7.02.2013

My Sam

I’m sitting on Sam’s bed, waiting while he’s in the bathroom doing the still-very-necessary-before-bed-pee and brushing his teeth. I’m looking at the Angry Bird sheets and thinking about how my entire life, for the past 9 years, can be measured not in coffee spoons (see: TS Elliot) but in heroes.  When I left my husband and tried to make another home for my children, I bought Iron Man sheets.  Kindergarten registration was the beginning of the end for Thomas the Train, and I miss Bear in the Big Blue House desperately. As desperately as I fear what comes next…

Disney Channel and Superheroes have given way to football players and other celebrities. The Avengers accessories in his room are still there but gathering dust, while the Eagles poster is clearly current. The endless toy boxes I cursed have given way to a single shelf of baskets – the action figures suffering from disuse. The bay blades haven’t come out from under the bed in months. The legos still get some traction and I suspect will for some time…but what is prevalent is a desk – a ‘How to Draw Dragons’ book next to balled up failures, Diary of a Wimpy Kid (isn't that about middle school?!), the Nintendo 3DS and iPad.
He enters the room and perhaps because of my mood I can’t help but notice that the baby belly is gone, the armpits hollowed out; he is almost lanky. I remember thighs that encroached over knees before doubling back on themselves; the toddler that couldn't have his adenoids out because he was too fat for them to find a vein. Now, we come home from flag football and I notice an odor and realize that deodorant is next.

“Do you want a story? We can take turns reading pages.” “Nah. Are we goin fishin tomorrow?” “Sure, if it doesn't rain.” “What’s the Weather Channel say?”

Why does my son know what the weather channel is?

I fear these next years. I’ve been around children all my life – nieces, nephews  - and it’s always the same. They’re great till about 8, and I totally get them from 13 on, but between the two? Little aliens. I don’t even understand what motivates them. I lose them. And Sam is 9.

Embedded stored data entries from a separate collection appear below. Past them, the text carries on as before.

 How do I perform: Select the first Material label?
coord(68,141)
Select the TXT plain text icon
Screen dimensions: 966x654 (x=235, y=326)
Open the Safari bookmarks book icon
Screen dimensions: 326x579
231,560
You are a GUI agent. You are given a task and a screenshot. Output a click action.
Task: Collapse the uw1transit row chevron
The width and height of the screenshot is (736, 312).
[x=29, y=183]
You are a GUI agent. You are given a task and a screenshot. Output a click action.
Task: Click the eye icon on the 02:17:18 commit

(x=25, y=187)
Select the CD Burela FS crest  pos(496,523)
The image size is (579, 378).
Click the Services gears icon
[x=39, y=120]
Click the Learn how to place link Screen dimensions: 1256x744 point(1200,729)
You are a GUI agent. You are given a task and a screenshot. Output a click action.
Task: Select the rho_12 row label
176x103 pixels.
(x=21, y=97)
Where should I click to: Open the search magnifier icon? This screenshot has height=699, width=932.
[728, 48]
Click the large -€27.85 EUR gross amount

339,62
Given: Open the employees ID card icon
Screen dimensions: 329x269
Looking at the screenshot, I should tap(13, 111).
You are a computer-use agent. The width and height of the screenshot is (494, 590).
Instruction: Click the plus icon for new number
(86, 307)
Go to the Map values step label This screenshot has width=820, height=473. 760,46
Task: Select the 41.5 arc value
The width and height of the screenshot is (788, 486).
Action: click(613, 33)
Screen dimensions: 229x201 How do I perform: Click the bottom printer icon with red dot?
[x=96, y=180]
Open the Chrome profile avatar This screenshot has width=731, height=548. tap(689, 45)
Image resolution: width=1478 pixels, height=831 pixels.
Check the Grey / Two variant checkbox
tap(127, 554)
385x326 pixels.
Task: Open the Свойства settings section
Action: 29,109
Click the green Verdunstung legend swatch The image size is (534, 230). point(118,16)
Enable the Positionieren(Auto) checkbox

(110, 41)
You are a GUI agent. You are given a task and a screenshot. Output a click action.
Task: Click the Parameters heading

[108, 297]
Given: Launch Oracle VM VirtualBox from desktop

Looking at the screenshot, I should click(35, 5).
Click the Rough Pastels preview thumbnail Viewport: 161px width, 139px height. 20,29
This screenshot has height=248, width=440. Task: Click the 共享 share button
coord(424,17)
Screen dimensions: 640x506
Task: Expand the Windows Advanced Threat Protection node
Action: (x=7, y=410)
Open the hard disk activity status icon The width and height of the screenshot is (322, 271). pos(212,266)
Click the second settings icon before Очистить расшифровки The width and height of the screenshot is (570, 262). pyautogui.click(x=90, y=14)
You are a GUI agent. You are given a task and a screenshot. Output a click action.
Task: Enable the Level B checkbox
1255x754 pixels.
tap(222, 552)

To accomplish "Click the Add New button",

“I’ll take a song though. ‘In My Life’.” Thank you, Universe, for small miracles. Wanting goodnight songs again all the sudden is regression, no doubt a sad sign about anxiety around the many changes in his life – but I’ll take it. I will close my eyes and do my all to provide a voice sweeter than any he can recall, opening them only to make eye contact with “In my life…I love you more.” And he will of course avoid eye contact. Because it’s weird now, somehow. But I will always offer it, and I will wait with a mother’s patient-as-can-be heart until he’s comfortable enough with himself to return it again.


It’s a crazy thing, sons. I’ve never stayed with a boy who broke my heart so many times, and I never will. Just my Sam.